Daniel Skretteberg

Personal information
- Full name: Daniel Negussie Skretteberg
- Date of birth: 24 November 2001 (age 24)
- Place of birth: Norway
- Height: 1.87 m (6 ft 2 in)
- Position: Goalkeeper

Team information
- Current team: Ørn Horten
- Number: 12

Senior career*
- Years: Team / Apps / (Gls)
- 2019–2022: Strømsgodset / 0 / (0)
- 2022: MuSa / 12 / (0)
- 2022: MP / 0 / (0)
- 2023: Bærum / 25 / (0)
- 2024: Ørn Horten / 28 / (0)
- 2025–: Åssiden / 1 / (0)

International career^{‡}
- 2023–: Ethiopia / 1^{[citation needed]} / (0)

= Daniel Skretteberg =

Ethiopian footballer (born 2000)

Daniel Negussie Skretteberg (born 24 November 2001) is a footballer who plays as a goalkeeper for Åssiden IF. Born in Norway, he has been called up to represent Ethiopia internationally.

==Early life==
Skretteberg was born on 24 November 2001 in Norway. As a youth player, he joined the youth academy of Norwegian side Strømsgodset.

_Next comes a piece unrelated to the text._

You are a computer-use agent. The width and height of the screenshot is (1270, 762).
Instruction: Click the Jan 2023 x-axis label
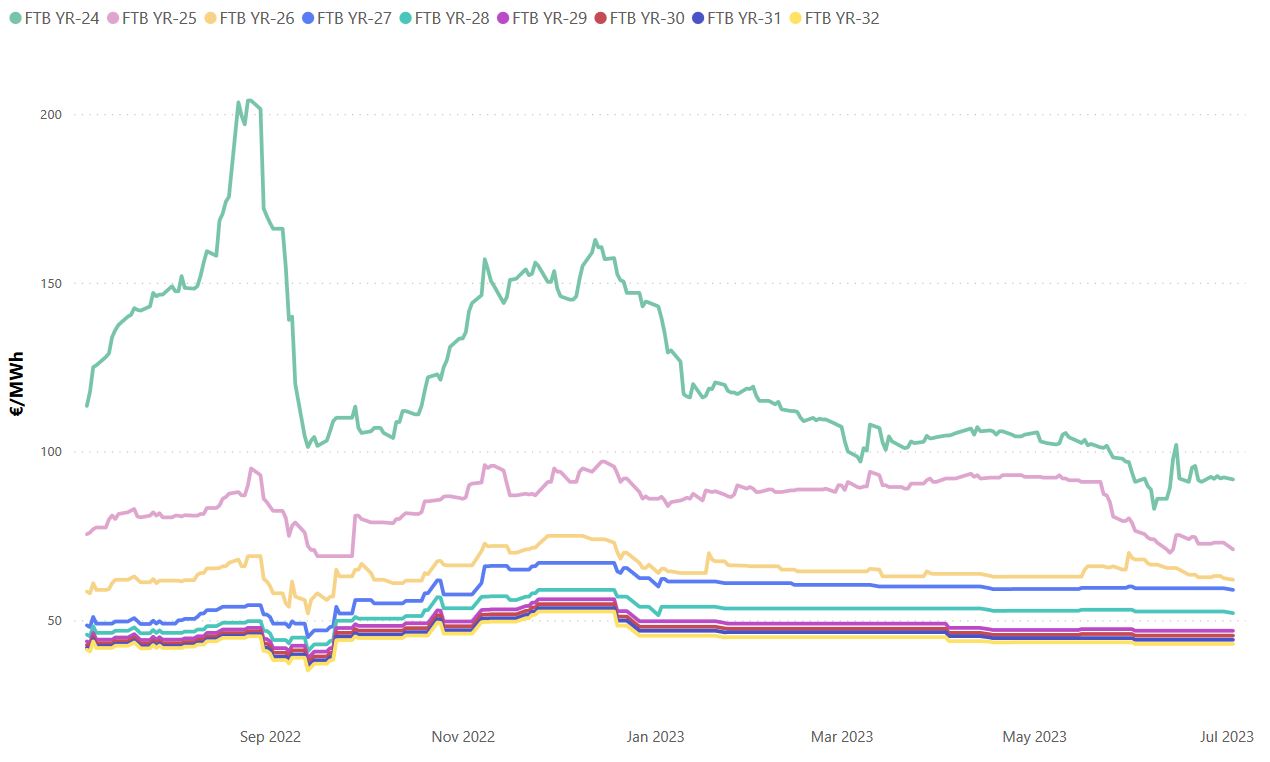(655, 737)
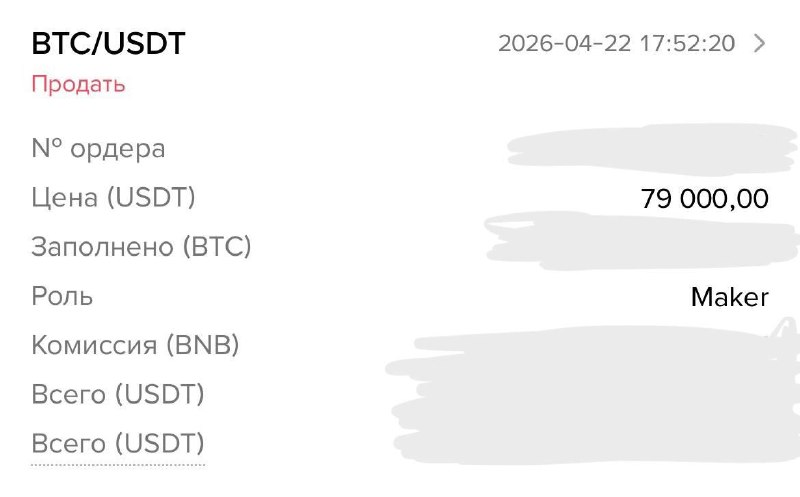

He signed his first professional contract with the club at the age of seventeen. He is a native of Steinberg, Norway.

==Club career==
Skretteberg started his career with Norwegian side Strømsgodset. In 2022, he signed for Finnish side MuSa. After that, he signed for Finnish side MP. In 2023, he signed for Norwegian side Bærum. In 2024, he signed for Norwegian side Ørn Horten.

==International career==
Skretteberg is eligible to represent Norway and Ethiopia internationally through his mother. He previously called up to represent Norway internationally at youth level at the age of fifteen. On 2023 He has been called up to represent Ethiopia senior national team for an internationally friendly match against Guyana.

==Style of play==
Skretteberg operates as a goalkeeper. He has been described as a "modern modern-day goalkeeper who, in addition to his blocking skills, controls the game well and plays confidently with his feet".

==Personal life==
Skretteberg was born to an Ethiopian mother and a Norwegian father. He was described as gained notoriety for having the worst overall rating of all goalkeepers in the 2021 version of the Fifa soccer game".